In a sense, I've intended for these projects to fail.

I throw something out there, see if it sticks, and is worth pursuing. Most things aren't worth pursuing. I get bored, distracted, and find something else "shiny" to do for a while. That "shiny" thing is usually my actual business. Sometimes one of my projects succeeds, and becomes an "actual" business. Other times, it sort-of hangs on for years on auto-pilot. Sometimes one of those auto-pilot things takes off. If not, that's fine.

Many of these projects can be thought of like R&D; most R&D, really, is a dead end, or something that quietly gets folded into a pre-existing project, or just gets turned into "useful knowledge" for the next bit of research.

There is a market for almost anything as long as the marketing is done right. With right strategy you can even launch a "uber for potatoes" and be successful. Building a project is overnight task, the next few years are growing the customers and marketing it.
If your secret sauce is marketing you have to be a great marketer, or I think you will just be proving the market for someone with deep pockets and better marketing.

But if you have above average engineering skills and make some technically engineered part of the business your secret sauce, that doesn’t save you from having to do the marketing but it does mean when other people enter you can compete on technical excellence with those above average skills.

That seems like a better plan? Maybe it’s a trap for engineers like me who want to keep focusing on the engineering, but it seems more viable than me marketing potatoes.

Does anyone know of a good marketing guide for engineers? I sort of grew up engineering-wise with a "if you build it, they will come" attitude to products and I've realized that isn't very realistic anymore, but at the same time I'd still like a guide to marketing that lets me do a bare minimum set of easy actions that should work marginally well. I don't really want to churn out marketing content all the time, or pursue affiliate deals, nor do I want to create spam in people's inboxes, etc., and I've always, I think, looked down on companies that have to do this, telling myself "bad products need a sales/marketing team, good products sell themselves". So what resources should someone like myself consult? Multiple times in my life I've had that situation where I work on a side project for several years, "launch it", and nothing happens, so I'd like to avoid that going forward if I can, even if it means learning about marketing.
I think a better route is getting someone to handle the marketing. As engineers, even when we know what to do in terms of marketing, we still find it hard to do because it's not something we enjoy like engineering.
There's no real magic trick.

- You can post it in places where people might be interested, like HN, Reddit, ProductHunt, Twitter, forums, etc. (carefully and thoughtfully, so it doesn't come across as spam).

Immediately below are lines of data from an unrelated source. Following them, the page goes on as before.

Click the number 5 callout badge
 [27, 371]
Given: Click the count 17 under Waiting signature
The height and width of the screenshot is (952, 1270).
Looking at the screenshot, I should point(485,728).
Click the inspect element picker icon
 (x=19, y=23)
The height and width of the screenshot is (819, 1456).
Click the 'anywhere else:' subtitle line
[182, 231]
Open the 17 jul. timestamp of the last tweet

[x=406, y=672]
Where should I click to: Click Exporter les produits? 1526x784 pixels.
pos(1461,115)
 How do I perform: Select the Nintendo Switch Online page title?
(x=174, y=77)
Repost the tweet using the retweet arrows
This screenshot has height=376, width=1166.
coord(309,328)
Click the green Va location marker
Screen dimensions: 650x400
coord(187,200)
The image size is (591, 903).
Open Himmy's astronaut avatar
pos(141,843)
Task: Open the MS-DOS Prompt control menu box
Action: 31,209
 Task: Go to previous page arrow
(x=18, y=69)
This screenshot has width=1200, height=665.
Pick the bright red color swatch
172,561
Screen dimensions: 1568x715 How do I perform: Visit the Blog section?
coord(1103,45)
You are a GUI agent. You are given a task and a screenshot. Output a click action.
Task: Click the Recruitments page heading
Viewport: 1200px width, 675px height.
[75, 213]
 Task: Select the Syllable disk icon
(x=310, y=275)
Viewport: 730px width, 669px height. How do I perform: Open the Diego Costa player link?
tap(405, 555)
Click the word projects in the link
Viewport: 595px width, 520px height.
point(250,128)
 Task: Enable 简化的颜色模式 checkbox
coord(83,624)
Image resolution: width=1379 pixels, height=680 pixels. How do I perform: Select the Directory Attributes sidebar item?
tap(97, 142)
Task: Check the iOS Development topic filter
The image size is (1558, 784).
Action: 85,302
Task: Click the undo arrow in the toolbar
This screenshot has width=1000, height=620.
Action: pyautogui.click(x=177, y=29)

- You can email it to people who might be interested (very carefully and thoughtfully, with an individually tailored message, so it doesn't come across as spam).

- You can email it to tech journalists, bloggers, and other people with influence, hoping that they'll help you publicize it.

- You can email it to a pre-existing audience you've built up if you're fortunate enough to have one.

- You can buy ads.

- You can produce content or do cross-promotion (which you say you don't want to do--it can work but certainly isn't required).

If none of the above is getting any traction, most likely the product and/or pitch isn't compelling enough and you should iterate on that before investing more time or money into marketing.

This is a very high value comment, thanks for sharing the insight.
You can also add indiehackers onto that list; great community of makers
I majored in "Strategic Communication" (a mix of PR/advertising/marketing with a bit of journalism for good measure) and transitioned to software engineering because I decided I didn't want to make a living pitching my ideas to stakeholders. Joke was on me, I'm still doing that.

Anyway, my favorite book on the topic that I've read is "Disruption by Design" by Paul Paetz. One of the core ideas I took from it is about identifying the "Job to be done" that you're selling. As a marketing mentor once told me, nobody buys drills. They buy the hole.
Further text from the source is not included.